Lee Silverman Voice Treatment (LSVT LOUD) is the most extensively validated speech intervention for PD — a 16-session, intensive program focusing on increasing vocal loudness (“Think LOUD!”). Multiple RCTs demonstrate improvements in vocal intensity, speech intelligibility, and voice quality persisting for 6–24 months (Ramig et al., 2018, Journal of Speech, Language, and Hearing Research). LSVT has also shown benefits for swallowing function as a secondary effect of improved respiratory/phonatory coordination.
Augmentative and alternative communication (AAC) devices — from simple amplifiers to voice-output devices — support patients in later stages. Videofluoroscopic swallowing studies guide dysphagia management, with dietary modification and targeted swallowing exercises (expiratory muscle strength training) reducing aspiration risk.
11.4 Occupational Therapy
Occupational therapy (OT) focuses on maintaining and optimizing the patient’s ability to perform activities of daily living (ADL). The Occupational Therapy Guideline for Parkinson’s Disease (Sturkenboom et al., 2014) provides the evidence framework. OT interventions include:
- ADL training: Strategies for dressing, bathing, grooming, meal preparation; energy conservation techniques; work simplification
- Home modification: Grab bars, non-slip flooring, raised toilet seats, hospital beds, bathroom adaptations to reduce fall risk
- Adaptive equipment: Weighted utensils (for tremor), button hooks, rocker knives, electric toothbrushes, voice-controlled devices
- Driving assessment: Formal on-road assessment when cognitive and motor concerns arise; eventual cessation of driving counseling
- Cognitive rehabilitation: Addressing executive dysfunction affecting everyday task management; compensatory strategies using external memory aids
- Leisure and work participation: Maintaining meaningful activities and social roles as disease progresses
11.5 Exercise Programs with Strong Evidence
Beyond formal physiotherapy, several structured exercise modalities have robust evidence in PD (see also Natural & Unconventional Treatments chapter):
- Tai Chi: STRONG evidence for balance, gait, fall prevention (Li et al., 2012, NEJM)

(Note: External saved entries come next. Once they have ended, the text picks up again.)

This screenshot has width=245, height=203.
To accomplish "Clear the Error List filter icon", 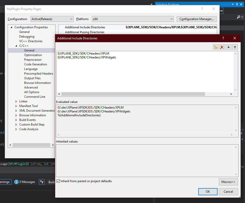I will point(42,182).
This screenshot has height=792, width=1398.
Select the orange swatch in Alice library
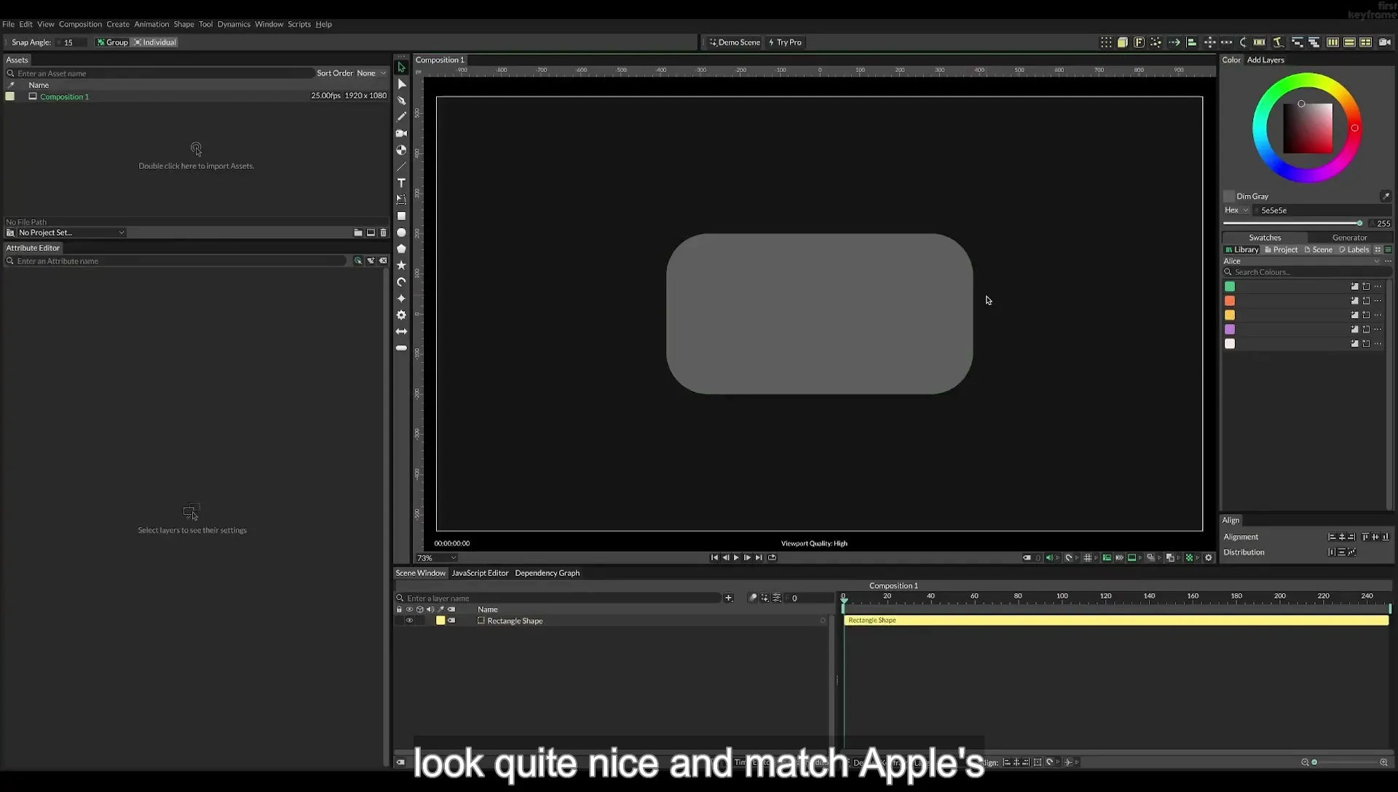click(1230, 301)
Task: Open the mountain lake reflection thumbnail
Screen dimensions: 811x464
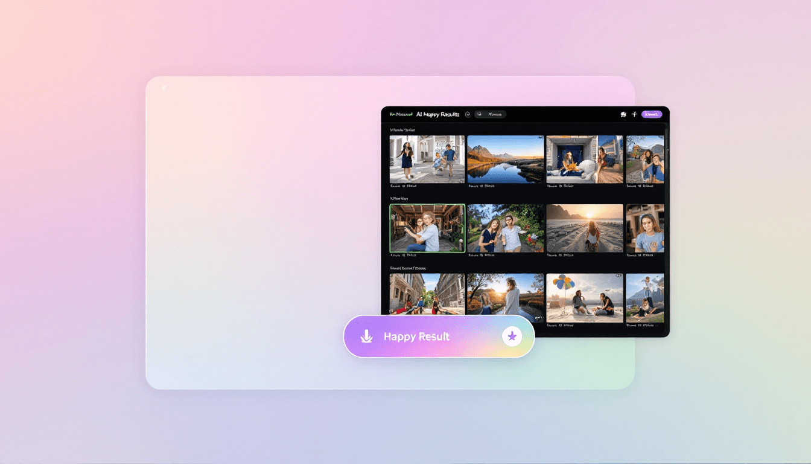Action: [x=505, y=159]
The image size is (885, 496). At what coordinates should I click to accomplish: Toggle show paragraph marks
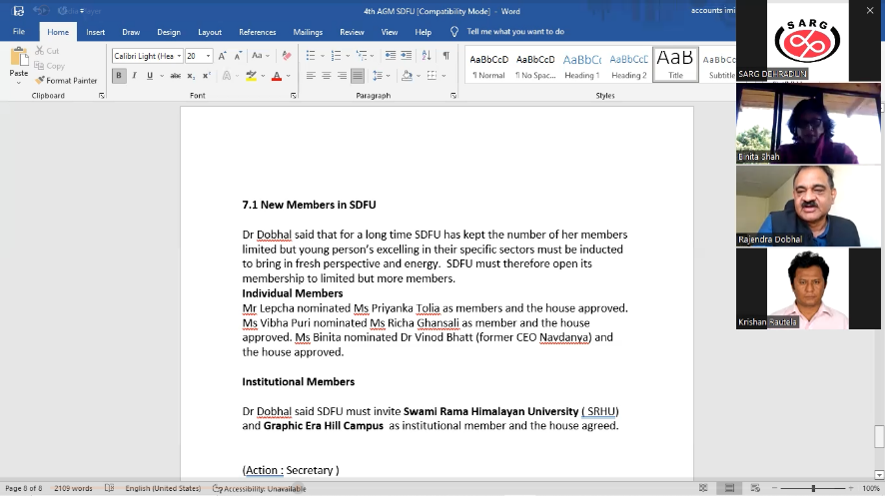(x=445, y=56)
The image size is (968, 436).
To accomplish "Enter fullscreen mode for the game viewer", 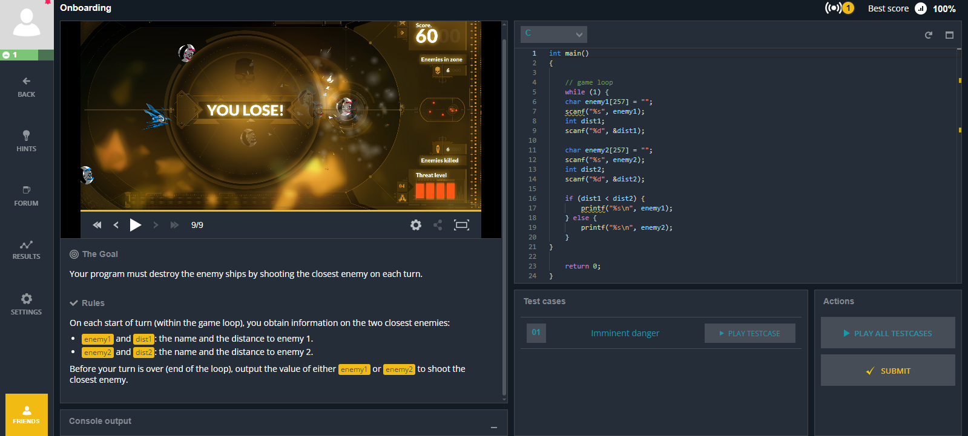I will pyautogui.click(x=461, y=225).
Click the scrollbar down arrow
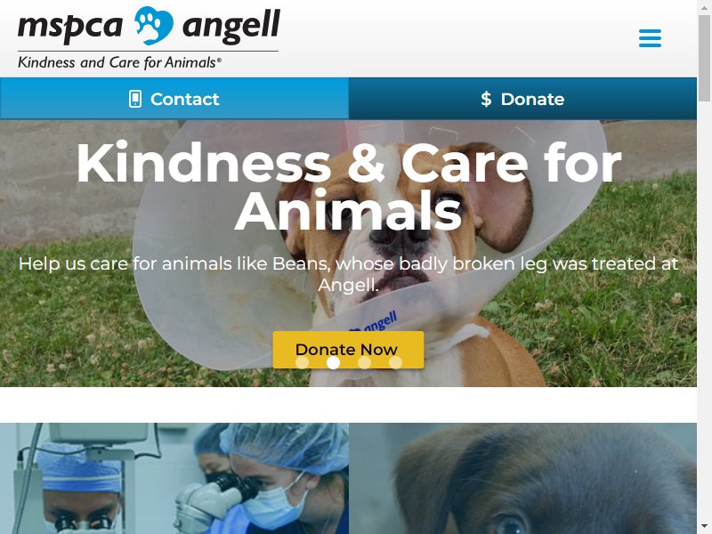Image resolution: width=712 pixels, height=534 pixels. point(704,528)
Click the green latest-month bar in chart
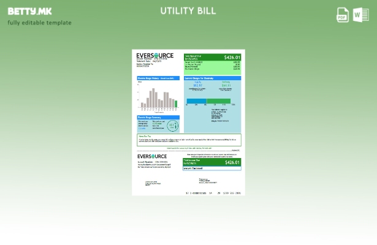The image size is (377, 245). (176, 105)
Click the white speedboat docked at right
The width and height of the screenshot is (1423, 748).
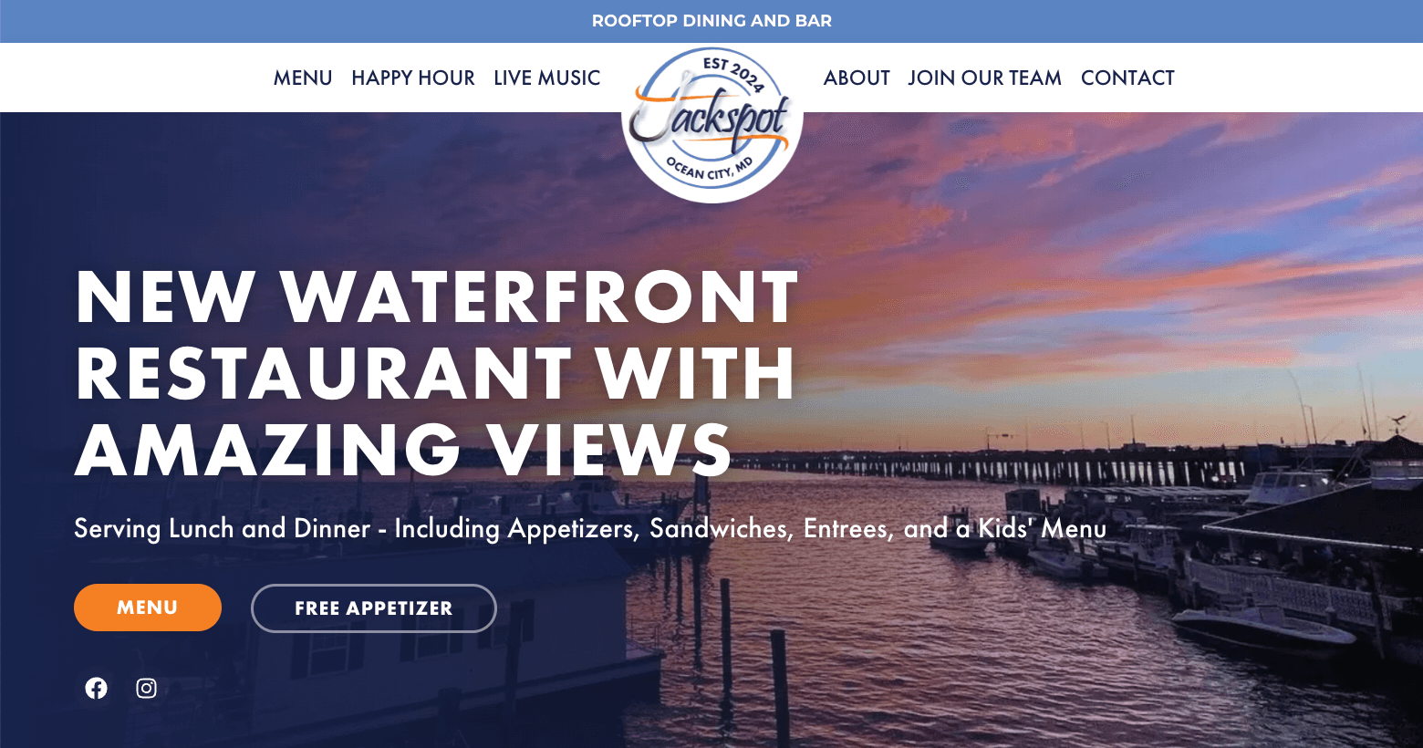(x=1263, y=629)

- Dance (Argentine Tango): MODERATE-STRONG evidence for balance, gait, psychosocial benefits
- Aquatic therapy: MODERATE evidence for balance superiority vs. land-based exercise
- Nordic walking: MODERATE evidence for gait speed, stride length, endurance
- Boxing (Rock Steady): Growing evidence for multidomain fitness, community, and confidence
- LSVT BIG: Intensive exercise program for limb amplitude (analogous to LSVT LOUD) — 16 sessions of high-amplitude, whole-body movements; MODERATE evidence for gait, upper extremity function (Ebersbach et al., 2010, Movement Disorders)
References: Ebersbach et al. (2010) Mov Disord; Keus et al. (2014) European Physiotherapy Guideline; Li et al. (2012) NEJM; Ramig et al. (2018) JSLHR; Schenkman et al. (2018) JAMA Neurology; Sherrington et al. (2019) BJSM; van der Marck et al. (2013) PRD.